In meinem Masterstudium müssen ja alle Hauptfachstudenten ein Forschungsprojekt über zwei Semester absolvieren. Mein Projekt beschäftigt sich seit letztem Wintersemester mit allen möglichen Aspekten davon, wie Menschen sich mit (Modell)Eisenbahnen beschäftigen. Meine Kommilitoninnen beschäftigen sich mit einem Verein der seine eigene kleine Feldbahn ausbaut, der Ästhetik von Modellbahnanlagen, der interkulturellen Modelleisenbahn in Bergisch-Gladbach und jeder Menge anderer spannender Themen.

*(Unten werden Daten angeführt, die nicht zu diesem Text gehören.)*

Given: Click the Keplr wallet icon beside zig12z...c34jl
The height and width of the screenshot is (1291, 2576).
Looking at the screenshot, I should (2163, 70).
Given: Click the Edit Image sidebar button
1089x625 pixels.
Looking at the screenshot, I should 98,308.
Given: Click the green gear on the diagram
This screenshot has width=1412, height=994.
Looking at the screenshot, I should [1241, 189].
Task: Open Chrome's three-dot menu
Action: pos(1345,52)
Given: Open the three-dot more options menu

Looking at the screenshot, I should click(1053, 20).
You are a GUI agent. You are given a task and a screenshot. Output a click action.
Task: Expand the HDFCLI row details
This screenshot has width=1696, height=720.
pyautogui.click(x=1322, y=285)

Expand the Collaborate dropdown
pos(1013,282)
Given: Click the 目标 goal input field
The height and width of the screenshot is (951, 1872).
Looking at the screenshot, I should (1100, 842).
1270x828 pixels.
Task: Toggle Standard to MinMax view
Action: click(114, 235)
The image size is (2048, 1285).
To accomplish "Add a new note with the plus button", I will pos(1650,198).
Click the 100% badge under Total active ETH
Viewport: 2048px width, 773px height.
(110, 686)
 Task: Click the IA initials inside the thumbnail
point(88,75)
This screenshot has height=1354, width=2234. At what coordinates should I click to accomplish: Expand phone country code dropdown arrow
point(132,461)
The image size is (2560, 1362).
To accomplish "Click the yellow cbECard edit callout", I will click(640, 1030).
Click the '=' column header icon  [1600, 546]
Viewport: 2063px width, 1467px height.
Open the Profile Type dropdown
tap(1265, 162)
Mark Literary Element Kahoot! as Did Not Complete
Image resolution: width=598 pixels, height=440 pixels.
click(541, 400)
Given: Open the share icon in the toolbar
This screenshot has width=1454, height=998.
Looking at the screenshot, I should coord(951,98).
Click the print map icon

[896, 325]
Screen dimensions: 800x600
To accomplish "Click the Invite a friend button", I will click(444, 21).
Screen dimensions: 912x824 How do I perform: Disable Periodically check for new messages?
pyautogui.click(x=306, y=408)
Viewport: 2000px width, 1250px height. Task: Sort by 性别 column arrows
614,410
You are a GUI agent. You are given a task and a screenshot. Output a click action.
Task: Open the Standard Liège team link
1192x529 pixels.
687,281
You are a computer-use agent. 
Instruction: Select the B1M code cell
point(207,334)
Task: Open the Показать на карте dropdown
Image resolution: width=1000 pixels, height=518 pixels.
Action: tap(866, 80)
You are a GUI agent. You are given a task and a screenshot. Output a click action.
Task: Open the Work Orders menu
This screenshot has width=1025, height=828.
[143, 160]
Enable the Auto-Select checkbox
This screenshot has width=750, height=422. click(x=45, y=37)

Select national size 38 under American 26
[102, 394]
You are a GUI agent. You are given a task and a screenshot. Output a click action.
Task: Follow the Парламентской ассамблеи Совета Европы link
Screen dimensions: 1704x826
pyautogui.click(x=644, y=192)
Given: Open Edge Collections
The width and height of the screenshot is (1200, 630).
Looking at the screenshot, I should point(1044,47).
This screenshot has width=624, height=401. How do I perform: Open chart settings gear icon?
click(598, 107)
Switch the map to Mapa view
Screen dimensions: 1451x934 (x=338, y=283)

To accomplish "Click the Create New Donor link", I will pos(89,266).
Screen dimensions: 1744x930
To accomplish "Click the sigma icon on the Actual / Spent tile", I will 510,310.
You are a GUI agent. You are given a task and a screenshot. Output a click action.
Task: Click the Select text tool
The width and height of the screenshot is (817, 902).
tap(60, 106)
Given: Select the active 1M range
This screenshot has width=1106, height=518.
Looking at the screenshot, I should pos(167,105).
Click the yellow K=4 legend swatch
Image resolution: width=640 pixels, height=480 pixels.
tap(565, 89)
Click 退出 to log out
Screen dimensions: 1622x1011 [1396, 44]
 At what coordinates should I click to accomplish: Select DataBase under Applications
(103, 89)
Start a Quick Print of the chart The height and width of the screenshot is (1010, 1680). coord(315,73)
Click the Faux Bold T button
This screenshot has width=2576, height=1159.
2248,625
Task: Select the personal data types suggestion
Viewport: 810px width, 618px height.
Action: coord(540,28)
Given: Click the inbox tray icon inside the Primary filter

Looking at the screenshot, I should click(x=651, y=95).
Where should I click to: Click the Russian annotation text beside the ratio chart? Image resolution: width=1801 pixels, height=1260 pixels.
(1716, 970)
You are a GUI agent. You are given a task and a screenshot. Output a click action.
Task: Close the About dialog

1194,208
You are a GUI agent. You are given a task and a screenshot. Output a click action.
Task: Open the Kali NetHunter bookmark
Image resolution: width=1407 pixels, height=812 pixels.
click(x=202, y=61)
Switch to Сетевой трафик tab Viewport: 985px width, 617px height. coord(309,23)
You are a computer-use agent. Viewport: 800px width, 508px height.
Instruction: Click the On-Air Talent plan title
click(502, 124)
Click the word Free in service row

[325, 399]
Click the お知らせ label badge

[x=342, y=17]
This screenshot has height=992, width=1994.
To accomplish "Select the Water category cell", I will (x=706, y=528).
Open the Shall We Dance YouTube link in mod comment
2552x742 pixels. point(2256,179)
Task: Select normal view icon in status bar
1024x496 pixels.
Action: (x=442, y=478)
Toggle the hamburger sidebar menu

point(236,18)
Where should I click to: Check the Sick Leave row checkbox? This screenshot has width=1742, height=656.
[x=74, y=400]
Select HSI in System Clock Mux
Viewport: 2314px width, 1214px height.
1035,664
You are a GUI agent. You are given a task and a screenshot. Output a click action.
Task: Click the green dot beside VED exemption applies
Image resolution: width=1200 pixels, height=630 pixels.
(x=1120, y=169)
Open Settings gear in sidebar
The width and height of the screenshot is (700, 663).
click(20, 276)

Ich selbst versuche mich mit (Modell)Eisenbahnen in Museen auseinander zu setzen. Und abgesehen vom großen Chaos in meinem Kopf und dem fehlen jeglichen roten  Fadens (so fühlt es sich zumindest grade an), bin ich gerade nicht nur damit beschäftigt Ordnung in meine Gedanken zu bringen, sondern auch noch meinen Bücherstapel abzuarbeiten. Und da beim Lesen häufig nette Zitate anfallen, gibt es heute mal eine Sammlung wissenschaftlicher Zitate:

Informal learning […] has been investigated very little by the academic research establishment. This, I suspect, is because experimental psychologists work largely with rats. Rats have extraordinarily keen senses of smell and hearing. Their ability to appreciate art and to understand history is less highly developed. Since they lack opposed thumbs, they cannot manipulate interactive exhibit devices. (Joel Bloom Science and technology museums face the future)

 

Zur Restauration eines Bahnpostwagens aus dem Jahr 1888, bei dem die Spuren der Zeit durchaus erhalten bleiben sollen:

Die Reinigung der Lackoberfläche geschah mit Radiergummi und Radierpulver. Dies mag im ersten Moment befremdlich wirken, ist jedoch sehr schonend, da der Schmutz in die weiche Gummimasse eingebettet und über die Oberfläche abgerollt wird. An der rechten Seitenwand wurde dazu ein mit Radierpulver gefülltes Gewebesäckchen eingesetzt, mit dem sich großflächig gleichmäßige Reinigungserfolge erzielen lassen. Die ausgekreideten Pigmente, die dem Lack ein graues Aussehen gaben, wurden dabei nicht vollkommen entfernt, sondern lediglich um abgegriffene Stellen herum gedünnt, um den Gesamteindruck zu vereinheitlichen. Um die dunkelgrüne Beschichtung dennoch wieder zur Geltung kommen zu lassen, bediente man sich eines Tricks: Das fehlende Bindemittel in der Puderschicht wurde durch ein mikrokristallines Wachs ersetzt. So bricht sich das Licht nicht mehr in den Pigmenten und der Lack erhält seine Tiefenwirkung zurück. (Martin Kaufmann, Ulrich Feldhaus Vom Rubens zum Bahnpostwagen)

 

Zitat zur Einleitung im Buch “Imitationen”:

Die gute Küche: “Falsche Aalsuppe, Falsche Austern, Falsche Erdäpfel, Falsche Muschelsauce, Flasche Pilze, Falsche Polenta, Falsche Schildkrötensuppe, Falsche Tauben, Falsche Wildente, Falscher Hase, Falscher Kaviar, Falscher Lungenbraten, Falscher Schnepfenkot, Falscher Spargel, Falscher Wildschweinbraten… (Gute Küche. Neuestes Kochbuch)

 

Dabei fällt mir auf: Wissenschaftliches Arbeiten mit Ausstellungskatalogen ist so ungefähr das nervigste, was ich mir vorstellen kann. Denn wenn ich zu einem Thema Literatur suche, möchte ich gerne welche, deren Inhalt das hält was der Titel mir verspricht. Gute Ausstellungen sind aber genau das Gegenteil: Sie arbeiten mit Überraschungen, Aha-Effekten und Gedanken, auf die man nicht sofort kommt. Damit enthalten Ausstellungskataloge häufig völlig andere Dinge, als ich beim Lesen des Titels und Untertitels erwarte.